Mr. Toad! I didn't mind your minor digression into 25 year old MacAllan - can't think why Creamo saw fit to be so rude. I know you would like to treat the current campaign as a "Missed Approach", and come back around in 6 months for another landing attempt. I don't think that's feasible at all. The time for negotiations ended when Saddam failed to comply with UN Resolutions when renewed demands were made by Dubya. On the day that forces began to be deployed to the Gulf, that day in my mind was when negotiations had come to an end.

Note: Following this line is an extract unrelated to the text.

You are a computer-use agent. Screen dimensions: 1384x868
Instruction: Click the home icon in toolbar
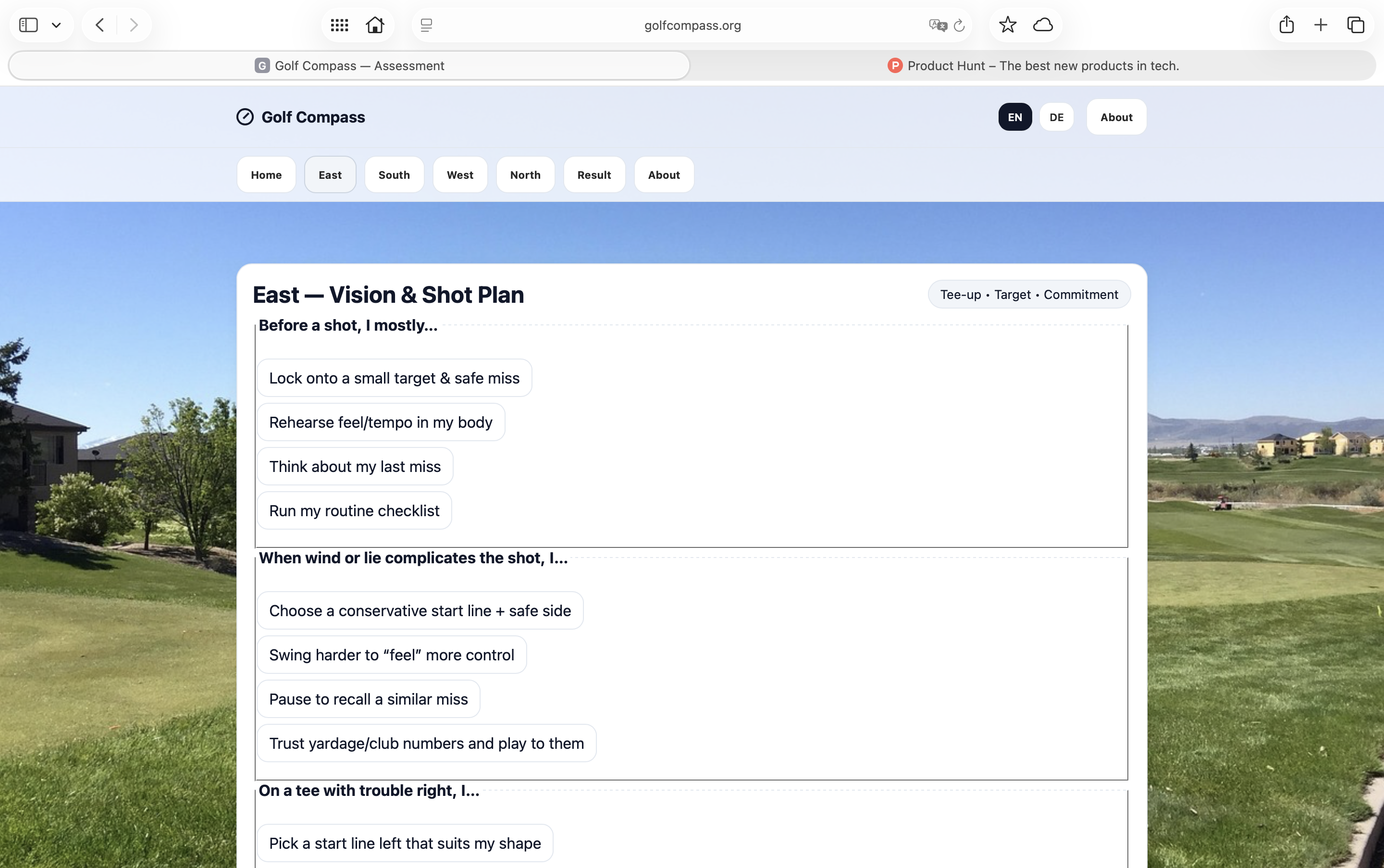click(375, 25)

You can't keep 240,000+ guys hanging around at combat ready status. Morale will sag. Maybe their level of fitness will suffer. In 1982, PM Margaret Thatcher took exactly that stance with Argentina over the Falklands. Galtieri had failed to vacate the islands, so UK forces were deployed. THEN Galtieri suggested that he would renegotiate - if the British task force turned back from its two-week voyage to the South Atlantic. Galtieri was about to find out that this lady was not for turning. And if the forces had turned back? Galtieri would have done a Saddam and started laying down new conditions. The would have been more fudge and muddle. Because of Thatcher's deciciveness, a brilliant campaign was executed with excellent results.
I remember all the pacifist whining from 1982. (Dowding is too young to remember it) Leftists like Tony Benn were advocating "no war", and various other peaceniks came up with slogans like "jaw-jaw is better than war-war". When will they learn that you cannot negotiate with dictators like Galtieri - and Saddam. A glance through the history books shows that undesirable dictators have had to be removed by force - Hitler, Napoleon, Galtieri. Saddam is about to become the next in a long line of them.
Let's learn from past events here. The 1982 Falklands war resulted in the loss of 252 British lives. The first phase of the current Gulf war in 1991 resulted in about 30 deaths when a canteen was hit by a Scud missile, and some accidental friendly fire deaths. Now, as then, I do not see the Iraq situation developing into a "long and bloody campaign with millions of dead Iraqis" - that's what the peaceniks would have us believe. I agree with Pepe - the longer we wait, the more time Saddam has to arrange for a preferential distribution of his WMD.
Ahoy Blitz! See you next month at the con.